_Data entries_:

= = = = = = =

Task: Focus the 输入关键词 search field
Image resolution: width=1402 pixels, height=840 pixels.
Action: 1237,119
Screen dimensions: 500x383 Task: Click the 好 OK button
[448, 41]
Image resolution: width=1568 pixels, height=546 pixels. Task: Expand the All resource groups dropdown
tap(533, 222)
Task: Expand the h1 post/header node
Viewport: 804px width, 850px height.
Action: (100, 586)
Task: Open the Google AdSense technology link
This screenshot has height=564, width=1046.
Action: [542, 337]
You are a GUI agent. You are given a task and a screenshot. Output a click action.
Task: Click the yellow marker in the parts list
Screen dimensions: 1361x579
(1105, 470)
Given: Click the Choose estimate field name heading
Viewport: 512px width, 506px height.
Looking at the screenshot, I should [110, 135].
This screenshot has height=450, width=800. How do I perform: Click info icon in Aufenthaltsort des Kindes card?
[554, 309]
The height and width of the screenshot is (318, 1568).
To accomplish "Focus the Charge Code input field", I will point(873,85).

= = = = = = =

_STATED EXERCISE_:
Render the records from their first line through the line containing "Action: (100, 586)" as a JSON list of strings, one string per line and no blank lines. Include both end lines and nothing past them.

_SOLUTION TO THIS TASK_:
[
  "Task: Focus the 输入关键词 search field",
  "Image resolution: width=1402 pixels, height=840 pixels.",
  "Action: 1237,119",
  "Screen dimensions: 500x383 Task: Click the 好 OK button",
  "[448, 41]",
  "Image resolution: width=1568 pixels, height=546 pixels. Task: Expand the All resource groups dropdown",
  "tap(533, 222)",
  "Task: Expand the h1 post/header node",
  "Viewport: 804px width, 850px height.",
  "Action: (100, 586)"
]